Bestie Bite, la prima app dedicata alle video recensioni autentiche nel settore hospitality, ha chiuso un nuovo round da 1,5 milioni di euro di fresh money, sottoscritto tramite strumento Safe e guidato dalla famiglia Grassi attraverso la holding di famiglia G&G, azionista di E80 Group. Un capitale aggiuntivo raccolto in meno di 4 mesi dal primo round da 700mila euro, che porta a 2,2 milioni di euro il totale raccolto e sostiene il consolidamento dell’azienda in Italia e l’apertura del mercato statunitense, con una nuova base a San Francisco.

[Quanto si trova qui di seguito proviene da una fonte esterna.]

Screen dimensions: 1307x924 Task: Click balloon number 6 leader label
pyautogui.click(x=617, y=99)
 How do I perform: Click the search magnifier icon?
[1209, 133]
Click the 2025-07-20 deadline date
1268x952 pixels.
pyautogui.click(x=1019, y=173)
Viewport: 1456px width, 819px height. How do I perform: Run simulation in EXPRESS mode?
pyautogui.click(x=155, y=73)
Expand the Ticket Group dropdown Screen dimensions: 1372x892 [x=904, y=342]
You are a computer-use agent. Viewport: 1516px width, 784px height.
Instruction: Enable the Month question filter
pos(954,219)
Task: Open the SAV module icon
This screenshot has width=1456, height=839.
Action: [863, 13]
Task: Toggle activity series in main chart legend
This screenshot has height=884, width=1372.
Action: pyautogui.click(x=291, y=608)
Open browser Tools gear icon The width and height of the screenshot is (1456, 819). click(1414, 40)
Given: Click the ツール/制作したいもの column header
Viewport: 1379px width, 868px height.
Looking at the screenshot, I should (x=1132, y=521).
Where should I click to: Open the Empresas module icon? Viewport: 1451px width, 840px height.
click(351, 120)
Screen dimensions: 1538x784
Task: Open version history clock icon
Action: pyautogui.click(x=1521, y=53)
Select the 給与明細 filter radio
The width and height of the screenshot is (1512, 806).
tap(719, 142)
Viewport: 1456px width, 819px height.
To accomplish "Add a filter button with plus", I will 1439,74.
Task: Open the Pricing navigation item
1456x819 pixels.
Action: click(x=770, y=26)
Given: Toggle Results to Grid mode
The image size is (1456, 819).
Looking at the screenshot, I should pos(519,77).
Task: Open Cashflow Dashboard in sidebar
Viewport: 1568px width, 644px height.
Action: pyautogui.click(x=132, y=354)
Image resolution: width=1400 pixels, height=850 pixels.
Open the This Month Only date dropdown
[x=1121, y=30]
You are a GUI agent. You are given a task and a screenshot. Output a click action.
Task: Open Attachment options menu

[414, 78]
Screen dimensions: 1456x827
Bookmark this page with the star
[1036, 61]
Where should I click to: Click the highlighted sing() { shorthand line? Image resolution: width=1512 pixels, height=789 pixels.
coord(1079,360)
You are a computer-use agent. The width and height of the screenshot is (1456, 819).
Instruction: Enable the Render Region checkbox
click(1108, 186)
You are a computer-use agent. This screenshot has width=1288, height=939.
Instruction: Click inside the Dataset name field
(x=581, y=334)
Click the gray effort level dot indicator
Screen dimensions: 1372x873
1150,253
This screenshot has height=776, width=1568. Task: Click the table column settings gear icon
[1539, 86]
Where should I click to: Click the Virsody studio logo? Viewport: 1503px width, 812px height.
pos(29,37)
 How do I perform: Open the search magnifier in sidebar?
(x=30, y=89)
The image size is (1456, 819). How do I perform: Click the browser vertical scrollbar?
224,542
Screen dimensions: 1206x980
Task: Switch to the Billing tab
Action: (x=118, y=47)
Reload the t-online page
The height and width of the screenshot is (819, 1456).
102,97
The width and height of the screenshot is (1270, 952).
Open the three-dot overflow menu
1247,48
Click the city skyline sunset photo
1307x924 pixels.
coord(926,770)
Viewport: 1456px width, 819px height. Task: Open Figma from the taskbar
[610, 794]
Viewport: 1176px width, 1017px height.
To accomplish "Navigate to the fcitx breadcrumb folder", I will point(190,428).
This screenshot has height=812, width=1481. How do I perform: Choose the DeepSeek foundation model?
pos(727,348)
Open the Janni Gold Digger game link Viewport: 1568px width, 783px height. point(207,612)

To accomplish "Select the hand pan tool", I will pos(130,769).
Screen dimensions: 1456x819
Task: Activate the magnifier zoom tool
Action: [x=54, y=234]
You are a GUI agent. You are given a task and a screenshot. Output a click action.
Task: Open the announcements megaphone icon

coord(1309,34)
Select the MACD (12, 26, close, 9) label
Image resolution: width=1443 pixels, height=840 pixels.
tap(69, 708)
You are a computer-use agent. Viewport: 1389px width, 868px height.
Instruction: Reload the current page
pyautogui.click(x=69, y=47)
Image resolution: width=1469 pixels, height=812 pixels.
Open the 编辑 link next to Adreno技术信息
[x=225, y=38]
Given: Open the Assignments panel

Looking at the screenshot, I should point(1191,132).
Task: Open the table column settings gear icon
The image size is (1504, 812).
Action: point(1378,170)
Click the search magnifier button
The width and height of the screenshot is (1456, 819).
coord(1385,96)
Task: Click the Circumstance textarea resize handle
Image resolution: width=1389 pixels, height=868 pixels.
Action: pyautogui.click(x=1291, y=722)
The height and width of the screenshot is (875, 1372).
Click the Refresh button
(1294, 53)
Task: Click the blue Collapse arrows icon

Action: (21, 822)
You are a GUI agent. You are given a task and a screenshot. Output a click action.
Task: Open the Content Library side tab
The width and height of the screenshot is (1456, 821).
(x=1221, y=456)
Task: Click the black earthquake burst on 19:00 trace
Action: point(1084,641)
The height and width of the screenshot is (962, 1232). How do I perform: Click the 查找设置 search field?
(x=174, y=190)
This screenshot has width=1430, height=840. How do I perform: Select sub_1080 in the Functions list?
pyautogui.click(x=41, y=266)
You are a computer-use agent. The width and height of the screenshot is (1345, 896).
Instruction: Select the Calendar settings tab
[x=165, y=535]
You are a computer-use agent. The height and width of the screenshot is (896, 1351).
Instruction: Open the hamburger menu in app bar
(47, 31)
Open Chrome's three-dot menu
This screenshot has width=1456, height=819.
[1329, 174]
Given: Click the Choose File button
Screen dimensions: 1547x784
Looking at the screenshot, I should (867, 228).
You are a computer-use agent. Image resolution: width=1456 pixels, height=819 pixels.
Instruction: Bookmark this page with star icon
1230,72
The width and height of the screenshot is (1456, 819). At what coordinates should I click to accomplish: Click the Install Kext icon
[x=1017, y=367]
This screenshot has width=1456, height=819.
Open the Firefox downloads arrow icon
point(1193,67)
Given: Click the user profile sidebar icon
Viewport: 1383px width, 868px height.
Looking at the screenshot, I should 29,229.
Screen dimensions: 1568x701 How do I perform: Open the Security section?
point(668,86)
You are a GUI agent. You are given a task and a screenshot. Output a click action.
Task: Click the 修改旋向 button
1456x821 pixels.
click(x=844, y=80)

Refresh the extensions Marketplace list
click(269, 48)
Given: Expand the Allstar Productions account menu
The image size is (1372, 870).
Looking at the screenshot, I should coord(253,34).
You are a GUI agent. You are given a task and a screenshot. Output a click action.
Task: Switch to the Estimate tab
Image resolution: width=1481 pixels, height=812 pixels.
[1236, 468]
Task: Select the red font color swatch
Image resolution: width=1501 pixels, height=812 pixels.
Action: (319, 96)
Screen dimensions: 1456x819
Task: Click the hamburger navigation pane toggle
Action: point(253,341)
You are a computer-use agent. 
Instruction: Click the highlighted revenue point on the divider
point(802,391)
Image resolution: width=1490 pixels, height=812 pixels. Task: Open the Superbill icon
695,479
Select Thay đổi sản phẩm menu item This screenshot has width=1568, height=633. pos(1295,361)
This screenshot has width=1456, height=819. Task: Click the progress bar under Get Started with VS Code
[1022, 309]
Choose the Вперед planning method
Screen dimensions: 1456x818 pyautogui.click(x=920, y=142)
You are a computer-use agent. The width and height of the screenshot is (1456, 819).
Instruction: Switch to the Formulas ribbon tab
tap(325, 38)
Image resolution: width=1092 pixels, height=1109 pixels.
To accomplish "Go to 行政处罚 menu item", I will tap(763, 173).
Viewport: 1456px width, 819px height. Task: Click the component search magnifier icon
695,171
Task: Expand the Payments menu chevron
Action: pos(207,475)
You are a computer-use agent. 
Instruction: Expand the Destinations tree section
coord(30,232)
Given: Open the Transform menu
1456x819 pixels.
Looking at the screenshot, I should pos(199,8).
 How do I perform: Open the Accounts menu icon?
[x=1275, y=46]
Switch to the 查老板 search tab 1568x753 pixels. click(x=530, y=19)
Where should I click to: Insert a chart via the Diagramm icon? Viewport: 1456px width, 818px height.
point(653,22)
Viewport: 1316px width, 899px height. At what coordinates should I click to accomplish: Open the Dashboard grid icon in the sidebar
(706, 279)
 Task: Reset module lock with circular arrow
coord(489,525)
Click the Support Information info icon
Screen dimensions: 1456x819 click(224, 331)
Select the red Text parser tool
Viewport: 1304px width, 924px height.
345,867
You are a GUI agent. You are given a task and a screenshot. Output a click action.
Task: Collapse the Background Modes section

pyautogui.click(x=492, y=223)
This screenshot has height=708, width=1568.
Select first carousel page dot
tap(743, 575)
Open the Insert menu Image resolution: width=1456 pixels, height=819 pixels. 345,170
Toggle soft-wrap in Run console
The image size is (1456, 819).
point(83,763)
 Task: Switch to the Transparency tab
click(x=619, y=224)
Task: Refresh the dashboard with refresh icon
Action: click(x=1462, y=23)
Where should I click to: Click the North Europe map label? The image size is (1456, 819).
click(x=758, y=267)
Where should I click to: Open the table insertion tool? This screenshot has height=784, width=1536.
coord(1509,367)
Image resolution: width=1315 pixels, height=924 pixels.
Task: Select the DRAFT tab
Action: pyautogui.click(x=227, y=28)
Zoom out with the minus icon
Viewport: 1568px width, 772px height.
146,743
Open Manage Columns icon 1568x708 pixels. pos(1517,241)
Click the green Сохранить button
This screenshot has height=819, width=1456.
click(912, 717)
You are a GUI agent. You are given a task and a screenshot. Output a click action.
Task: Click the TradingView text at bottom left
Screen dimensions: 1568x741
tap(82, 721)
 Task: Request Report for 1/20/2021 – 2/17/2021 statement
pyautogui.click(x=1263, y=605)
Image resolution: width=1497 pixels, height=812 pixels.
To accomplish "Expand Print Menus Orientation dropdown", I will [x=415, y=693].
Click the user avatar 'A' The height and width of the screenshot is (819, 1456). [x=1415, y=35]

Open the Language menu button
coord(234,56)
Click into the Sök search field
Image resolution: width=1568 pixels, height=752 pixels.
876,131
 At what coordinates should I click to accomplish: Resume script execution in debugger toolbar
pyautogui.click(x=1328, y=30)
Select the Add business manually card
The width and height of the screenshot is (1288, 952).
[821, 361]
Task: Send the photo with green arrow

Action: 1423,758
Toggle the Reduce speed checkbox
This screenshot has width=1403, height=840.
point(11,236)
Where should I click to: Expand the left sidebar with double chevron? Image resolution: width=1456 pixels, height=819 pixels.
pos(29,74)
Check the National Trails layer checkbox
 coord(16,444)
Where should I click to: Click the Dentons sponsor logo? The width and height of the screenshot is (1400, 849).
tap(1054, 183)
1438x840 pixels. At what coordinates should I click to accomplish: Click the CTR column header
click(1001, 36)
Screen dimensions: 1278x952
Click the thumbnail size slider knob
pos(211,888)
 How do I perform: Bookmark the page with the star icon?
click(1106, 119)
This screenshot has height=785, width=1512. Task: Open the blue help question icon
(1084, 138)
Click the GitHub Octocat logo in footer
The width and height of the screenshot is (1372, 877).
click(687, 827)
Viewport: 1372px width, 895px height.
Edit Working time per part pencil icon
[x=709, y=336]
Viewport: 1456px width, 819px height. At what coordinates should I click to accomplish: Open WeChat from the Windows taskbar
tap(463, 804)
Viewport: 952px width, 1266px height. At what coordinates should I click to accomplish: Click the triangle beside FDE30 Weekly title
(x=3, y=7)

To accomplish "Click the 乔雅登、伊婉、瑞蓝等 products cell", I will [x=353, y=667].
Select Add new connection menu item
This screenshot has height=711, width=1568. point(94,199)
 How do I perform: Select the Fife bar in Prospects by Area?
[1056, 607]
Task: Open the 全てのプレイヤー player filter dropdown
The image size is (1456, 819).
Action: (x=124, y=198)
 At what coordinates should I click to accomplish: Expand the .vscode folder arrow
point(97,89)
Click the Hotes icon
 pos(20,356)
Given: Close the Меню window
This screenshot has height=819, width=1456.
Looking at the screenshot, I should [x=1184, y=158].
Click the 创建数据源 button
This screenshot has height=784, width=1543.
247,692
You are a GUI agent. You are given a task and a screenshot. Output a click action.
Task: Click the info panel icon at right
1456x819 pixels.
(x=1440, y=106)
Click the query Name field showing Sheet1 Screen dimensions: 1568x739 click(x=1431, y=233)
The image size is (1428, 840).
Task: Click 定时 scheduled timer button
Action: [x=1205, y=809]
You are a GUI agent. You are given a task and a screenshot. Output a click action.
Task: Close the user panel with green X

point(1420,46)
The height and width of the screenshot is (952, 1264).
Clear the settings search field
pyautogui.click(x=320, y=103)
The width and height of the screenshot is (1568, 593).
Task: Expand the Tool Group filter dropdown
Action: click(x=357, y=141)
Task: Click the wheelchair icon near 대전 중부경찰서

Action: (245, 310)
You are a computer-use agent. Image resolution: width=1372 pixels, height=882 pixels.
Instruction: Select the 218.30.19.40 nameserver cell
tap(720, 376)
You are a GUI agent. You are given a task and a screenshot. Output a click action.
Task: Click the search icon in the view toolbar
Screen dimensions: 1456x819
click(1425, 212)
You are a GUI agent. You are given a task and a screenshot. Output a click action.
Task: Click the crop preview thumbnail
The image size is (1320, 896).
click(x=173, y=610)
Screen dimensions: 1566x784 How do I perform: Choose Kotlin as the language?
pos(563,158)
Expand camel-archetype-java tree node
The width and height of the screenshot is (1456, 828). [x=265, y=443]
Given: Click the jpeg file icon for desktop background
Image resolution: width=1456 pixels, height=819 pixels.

Il problema: due lati che faticano a incontrarsi
Il problema nasce da due fronti che si cercano senza riuscire a trovarsi. Da una parte ci sono le persone – in particolare le nuove generazioni – che faticano a scoprire ristoranti, caffè e hotel di cui fidarsi: recensioni testuali poco affidabili, informazioni frammentate e contenuti dominati da influencer e sponsorizzazioni rendono la scelta di un locale un percorso a ostacoli. Dall’altra c’è la ristorazione, un settore composto per circa il 90% da piccole attività che raramente dispongono del budget e delle competenze di marketing per emergere online: realtà di valore che restano invisibili proprio quando i clienti le stanno cercando. Due problemi che si sono acuiti dopo la pandemia, quando le abitudini di scoperta e prenotazione sono cambiate radicalmente.